— START SELECTED EXTRACT —

By Jack D. Young, Early American Coppers (EAC) ……
The initial wave of fakes that I found (I recorded 13 different sellers during an approximately two-month time frame) were all labeled with certification number 27886283.

An Epidemic of Counterfeit 1881-CC Morgans and Bad “PCGS” Slabs

After posting and reporting this initial wave of fakes, PCGS nuked that cert:

An Epidemic of Counterfeit 1881-CC Morgans and Bad “PCGS” Slabs

Posting these in a couple of other forums lead to a discussion on Coin Community from 2018 on raw fake 1881-CC Morgan dollars with the same wrong reverse for the date as some other dates–another “family” of counterfeits.

Images included these two, with a couple of pick-up points for the fakes:

An Epidemic of Counterfeit 1881-CC Morgans and Bad “PCGS” Slabs

Of course, one of the best “tells” is that the 1881-CC reverse does NOT match known genuine examples and varieties (VAMs):

Comparing images of the genuine example to the counterfeit, one can readily pick out some of the differences. But I am not going to embellish that here for obvious reasons; I’m looking to help the hobby, not the counterfeiters, which is always the double-edged sword to these types of articles.

And this is a dynamic situation, as after the close of this cert, other examples hit the internet with different cert numbers. Some are laughable when you look up the certs (such as the next one listed). Many have no images on the online certs to use as reference, but some do have an auction history listed for past sales and available images on the auction site (like Heritage, etc.).

And the auction site:

And one seller stated that he had 19 different; I haven’t taken the time to review all of these cert numbers in relation to the genuine ones – maybe a reader could give it a whirl!

Probably the inspiration for these is a genuine MS64 1921 Morgan; “Morgan” was added to the label by PCGS to differentiate from the 1921 Peace dollars (genuine first, counterfeit next).

And one enterprising seller decided to break them out of the fake holders and sell them as money clips at $150 a pop!

The online cert again had no image, but it did have a link for a previous auction; the seller also had an 1883-CC counterfeit as a money clip, which highlighted another unrelated counterfeit out there.

— END SELECTED EXTRACT —
— START DATASET CONTENT —

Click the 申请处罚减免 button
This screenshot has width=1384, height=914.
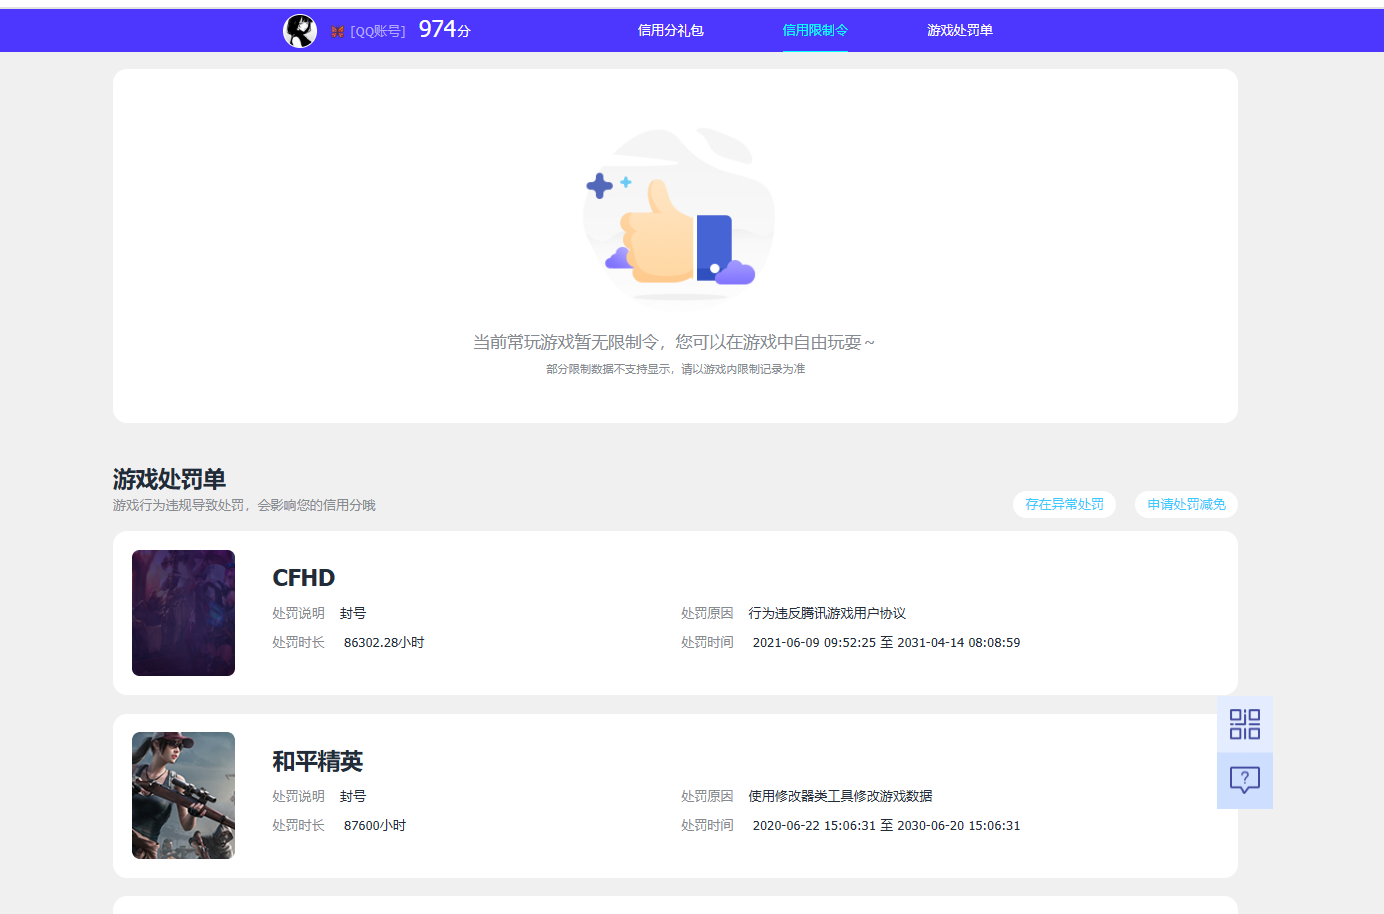pyautogui.click(x=1185, y=504)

— END DATASET CONTENT —

In the article on counterfeit 1881-CC Morgans, what certification number appeared on every fake in the initial wave? This data has nothing to do with the article.

_ANSWER IN FULL_:
27886283